At $24 I'd skip the unbalanced manhattan and OK but flabby martinis – unless you're getting them as part of the $75 three-martini lunch deal where you also get a 200-gram rib-eye.
Generally I'd say value is in the eye of the Amex-holder. And rent around here is high – that stuff adds up, too. But Natural History's service is that extremely systematic American style that's box-ticking but not particularly intuitive. We're greeted and farewelled by every single person we pass and they're all hot and heavy taking orders, but essentials are missed.
No one offers to pace our large order so after a 40-minute wait post-entrees, every larger dish, plus sides, arrives at once, causing a race against the cold.
At $5 an oyster, why do I have to prompt the waiter to tell us where they're from? It's early days, but that's service 101.

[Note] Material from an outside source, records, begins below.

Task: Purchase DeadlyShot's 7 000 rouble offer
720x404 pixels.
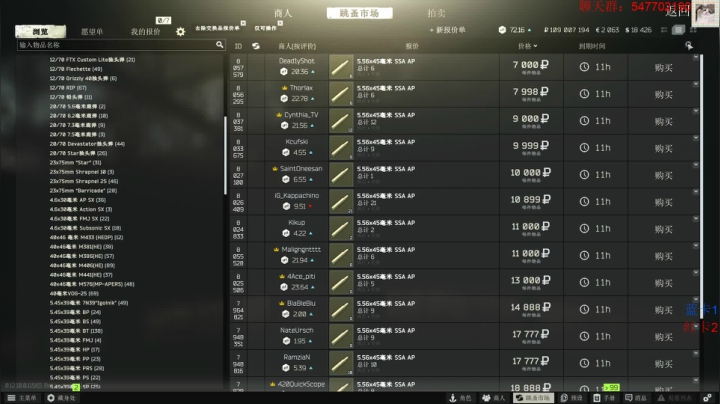Action: [664, 67]
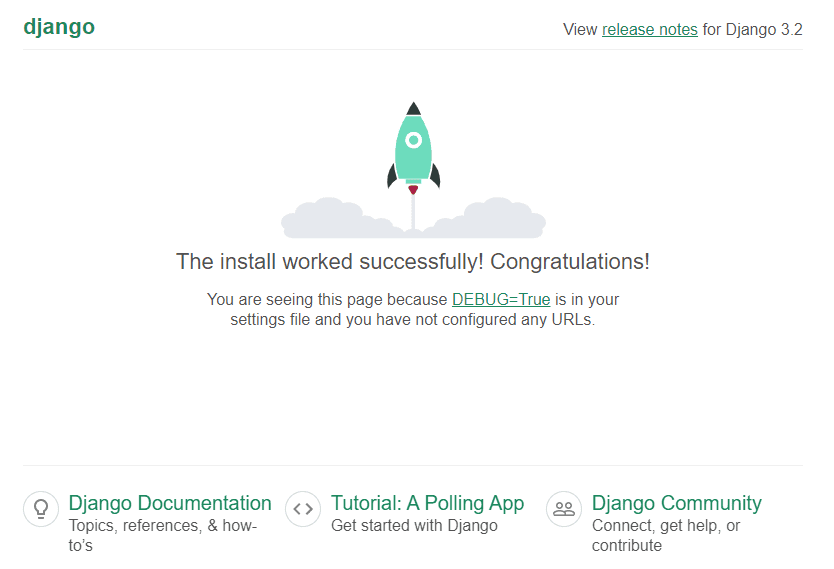Visit the Django Community title link
Image resolution: width=834 pixels, height=569 pixels.
[x=676, y=503]
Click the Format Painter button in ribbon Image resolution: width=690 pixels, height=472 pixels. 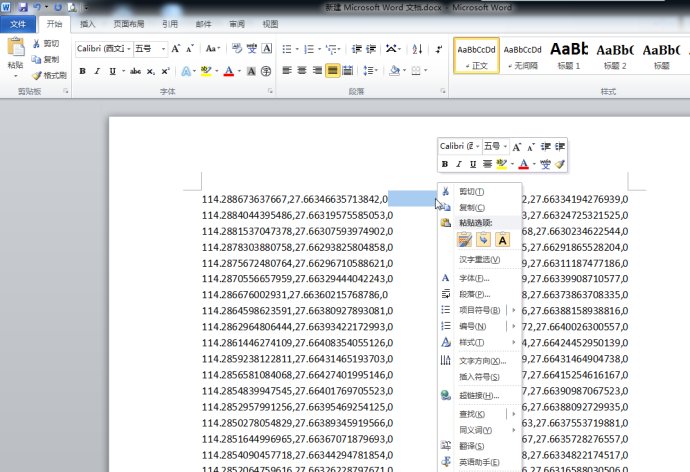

There's plenty of good: a David Blackmore wagyu burger nails the meat, salad, cheese and creamy pickle sauce ratio. Coffees are decent. A rhubarb and strawberry vacherin is sparkly fresh (order it over the peaches under creme diplomat).
Sydney's Hubert has proved you can have fun and finesse, too, and that it's worth paying a premium for. McGlone is currently honing the offering. Let's hope he does. We're so close to having the party we deserve.
Pro Tip: The $75 three martini lunch (steak, potato, three martinis) on Fridays.
Go-to Dish: Steak tartare, tendon crisps and hot sauce $28.